Antoine Royant,a,b+++ Sylvestre Grizot,a+++++++ Richard Kahn,a Hassan Belrhali,b+++++ Franck Fieschi,a Ehud M. Landauc and Eva Pebay-Peyroulaa*
aInstitut de Biologie Structurale, CEA-CNRS-Université Joseph Fourier UMR5075, 41 Rue Jules Horowitz, F-38027 Grenoble CEDEX 1, France,bEuropean Synchrotron Radiation Facility, 6 Rue Jules Horowitz, BP 220, F-38043 Grenoble CEDEX, France, and cMembrane Protein Laboratory, Department of Physiology and Biophysics and Sealy Centers for Structural Biology and Molecular Science, The University of Texas Medical Branch, 301 University Boulevard, Galveston, TX 77555-0641, USA
The estimation of the twinning ratio in crystals of two proteins, bacteriorhodopsin and a truncated form of p67phox, is described. Various approaches are combined to detect and determine accurately the twinning ratio. For each protein, three data sets from crystals exhibiting twinning ratios ranging from 0 to almost 50% are analysed. Self-rotation functions and Rsym values considering space groups of higher symmetry are indicative of twinning. Precise values of the twinning ratios are derived from Yeates' statistical approaches and Britton plots. The twinning ratios are also obtained by analysing the second-, third- and fourth-order moments of the intensity distribution. The twinning ratios obtained from the various approaches are compared. Second-, third- and fourth-order moments of the intensity distribution are useful indicators for evaluating the twinning precisely in order to correct the intensities or to screen rapidly for non-twinned crystals.

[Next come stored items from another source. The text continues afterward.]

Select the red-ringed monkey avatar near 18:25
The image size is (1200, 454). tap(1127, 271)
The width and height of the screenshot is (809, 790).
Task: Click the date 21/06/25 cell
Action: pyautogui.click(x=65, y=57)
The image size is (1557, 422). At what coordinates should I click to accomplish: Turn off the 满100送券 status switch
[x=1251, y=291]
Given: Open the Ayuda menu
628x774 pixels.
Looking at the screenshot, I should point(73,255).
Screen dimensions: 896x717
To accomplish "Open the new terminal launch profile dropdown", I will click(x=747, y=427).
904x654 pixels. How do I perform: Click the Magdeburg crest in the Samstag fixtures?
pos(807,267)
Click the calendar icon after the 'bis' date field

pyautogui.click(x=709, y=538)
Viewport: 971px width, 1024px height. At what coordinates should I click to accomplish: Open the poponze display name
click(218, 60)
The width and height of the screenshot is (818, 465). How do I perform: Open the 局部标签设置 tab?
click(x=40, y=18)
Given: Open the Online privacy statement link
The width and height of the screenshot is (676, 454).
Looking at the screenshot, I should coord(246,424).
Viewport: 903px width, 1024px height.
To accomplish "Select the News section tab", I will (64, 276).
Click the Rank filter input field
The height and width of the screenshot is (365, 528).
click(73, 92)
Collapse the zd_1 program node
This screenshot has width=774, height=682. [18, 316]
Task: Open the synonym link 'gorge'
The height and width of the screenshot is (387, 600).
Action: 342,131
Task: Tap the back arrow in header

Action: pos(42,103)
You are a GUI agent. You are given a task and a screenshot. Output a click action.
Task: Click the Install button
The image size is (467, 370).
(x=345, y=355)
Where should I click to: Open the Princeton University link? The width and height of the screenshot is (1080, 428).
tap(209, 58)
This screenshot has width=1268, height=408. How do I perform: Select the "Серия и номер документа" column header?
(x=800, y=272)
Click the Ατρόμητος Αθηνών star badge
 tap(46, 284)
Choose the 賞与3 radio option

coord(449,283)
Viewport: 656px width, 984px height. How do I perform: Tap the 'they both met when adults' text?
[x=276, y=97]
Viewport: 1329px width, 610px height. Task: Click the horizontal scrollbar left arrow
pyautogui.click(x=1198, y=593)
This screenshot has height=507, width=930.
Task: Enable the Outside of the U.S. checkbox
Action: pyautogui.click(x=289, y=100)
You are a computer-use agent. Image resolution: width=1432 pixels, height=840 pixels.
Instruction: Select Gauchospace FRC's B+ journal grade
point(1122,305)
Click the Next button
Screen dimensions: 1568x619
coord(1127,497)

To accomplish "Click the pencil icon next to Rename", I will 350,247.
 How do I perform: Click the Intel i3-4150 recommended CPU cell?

Twinning has recently been observed in numerous protein crystal systems (Luecke et al., 1998; Valegard et al., 1998; Royant et al., 2000; Frazão et al., 1999; Ban et al., 1999; Taylor et al., 2000). Twinning is a crystal-growth defect that arises when two or more domains within a crystal have different orientations and may even vary among crystals grown in the same batch. If the lattices of the various domains overlay perfectly in three dimensions, the twinning is merohedral. As a consequence, the reciprocal lattices of these domains coincide, summing the intensities of the Bragg spots corresponding to different Miller indices. Hemihedral twinning is a special case of merohedral twinning that occurs when two crystal domains exist. In the case of a 50% hemihedral twinning, the crystal is composed of two domains of equal volume and it is impossible to retrieve the diffracting intensities for each of the individual domains. For twinning ratios smaller than 50% diffraction intensities can be corrected. It is known from small-molecule studies that some space groups favour twinning. This is particularly the case for hexagonal, trigonal or tetragonal space groups (for reviews, see Yeates, 1997; Chandra et al., 1999). Because small-molecule crystals usually diffract to very high resolution, the ratio between the number of refined parameters and the number of experimental observations is large enough to allow a global refinement of both crystal domains at the same time.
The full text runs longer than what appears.